However, since the water-soluble polymer is graft-polymerized on the target particle surface, it is difficult to remove the water-soluble polymer after the polymerization. In addition, when using a water-insoluble salt, the water-insoluble salt can be decomposed by adding an acid, but actually it is difficult to completely remove the salt from the target product.
Thus, if water-soluble polymer or inorganic salt remains on the surface of the light diffusing particles, the dispersion of the fine particles into the binder solution is inhibited, and the fine particles are aggregated, and as a result, applied to a film or sheet. When it does, it becomes a cause which a defect produces in the light dispersibility of a film or a sheet.

Japanese Patent Laid-Open No. 2002-207107

  An object of the present invention is to provide organic fine particles that can be easily and uniformly dispersed in an organic solvent solution of a binder and can impart excellent light diffusion performance to a film or a molded body.

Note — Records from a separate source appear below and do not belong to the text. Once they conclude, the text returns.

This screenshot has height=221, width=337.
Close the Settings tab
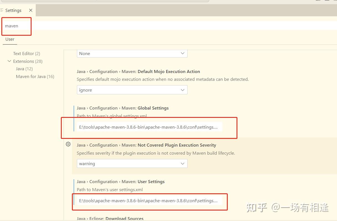(x=30, y=10)
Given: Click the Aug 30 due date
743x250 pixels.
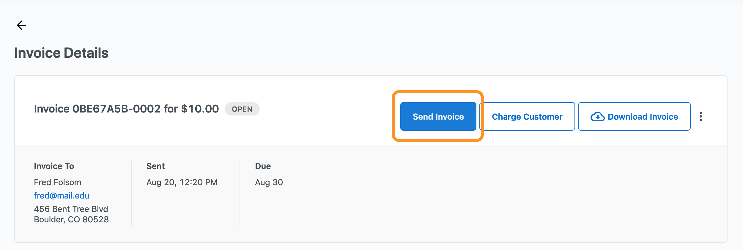Looking at the screenshot, I should point(269,182).
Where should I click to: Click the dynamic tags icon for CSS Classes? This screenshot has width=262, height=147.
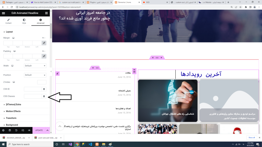tap(44, 96)
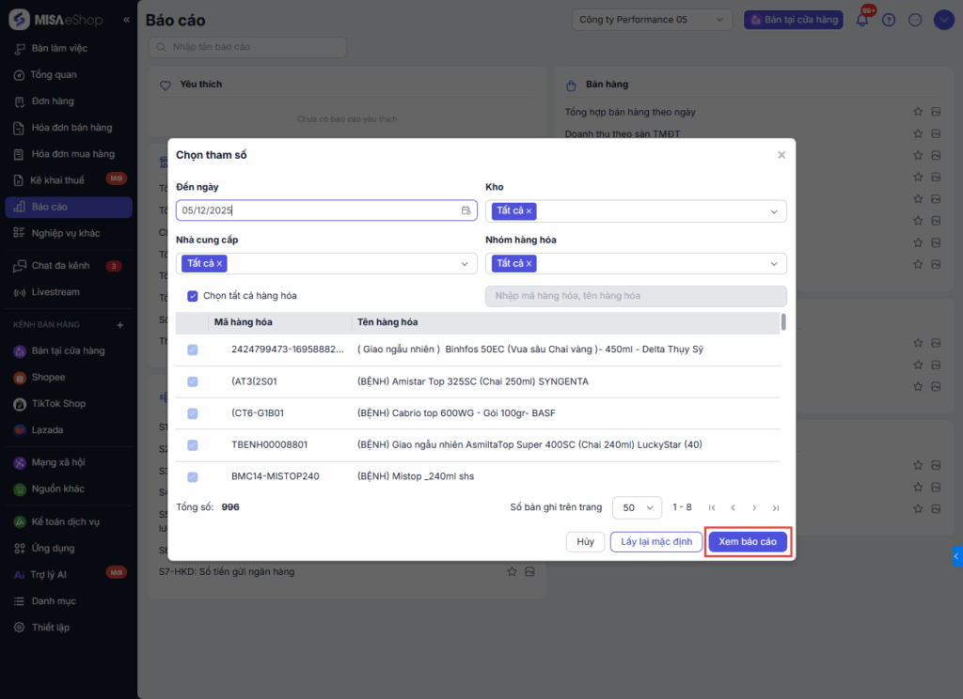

As a result of diligent investigations to solve the above problems, the present inventors have made it easy to use an intermediate saponified polyvinyl alcohol having a specific saponification degree, that is, poval, as a dispersion stabilizer for suspension polymerization in an organic solvent solution of a binder. Thus, light diffusible organic fine particles, that is, light diffusible crosslinked polyvinyl resin fine particles capable of producing a film or a molded article having excellent light diffusing performance, can be obtained.
That is, the present invention
(1) (meth) acrylic acid or (meth) acrylic as a monofunctional vinylic monomer using poval having a saponification degree of 90 to 97% as a dispersant in the presence of a polyfunctional vinyl monomer as a crosslinking agent A process for producing light diffusing organic fine particles by suspension polymerization of an acid ester ,
(2) The method for producing light diffusing organic fine particles according to (1), wherein 1 to 15% by weight of poval having a saponification degree of 90 to 97% is used relative to the total amount of the crosslinking agent and the monofunctional vinyl monomer
(3) In suspension polymerization, a plasticizer, a polymerization stabilizer, a colorant, an antioxidant, an optical brightener, a magnetic powder, an ultraviolet absorber, an antistatic agent, or a flame retardant additive is blended (1) or (2) A process for producing the light diffusing organic fine particles as described above,
(4) A light diffusing film or a light diffusing molded article obtained by dispersing the light diffusing organic fine particles produced by the production method according to any one of (1) to (3) in a binder solution and coating the film or the molded article. ,
It is.

The poval having a saponification degree of 90 to 97% used in the present invention is generally called an intermediate saponification poval, but preferably has a saponification degree of 90 to 96%, more preferably 91 to 94%.
In POVAL with a saponification degree of less than 91%, when the monofunctional vinyl monomer and the polyfunctional vinyl monomer as a cross-linking agent are dispersed in water, the monomer droplets maintain good stability. During the polymerization reaction, the poval is graft-polymerized on the surface of the generated organic particles, and it becomes difficult to remove the poval from the particle surface after the polymerization reaction. As a result, the dispersibility in the binder organic solvent solution decreases, and problems such as aggregation of fine particles occur when the dispersion is applied to a film or the like. If the degree of saponification of Poval exceeds 96%, suspension polymerization itself becomes difficult because the droplets of the vinyl monomer are unstable when dispersed in water.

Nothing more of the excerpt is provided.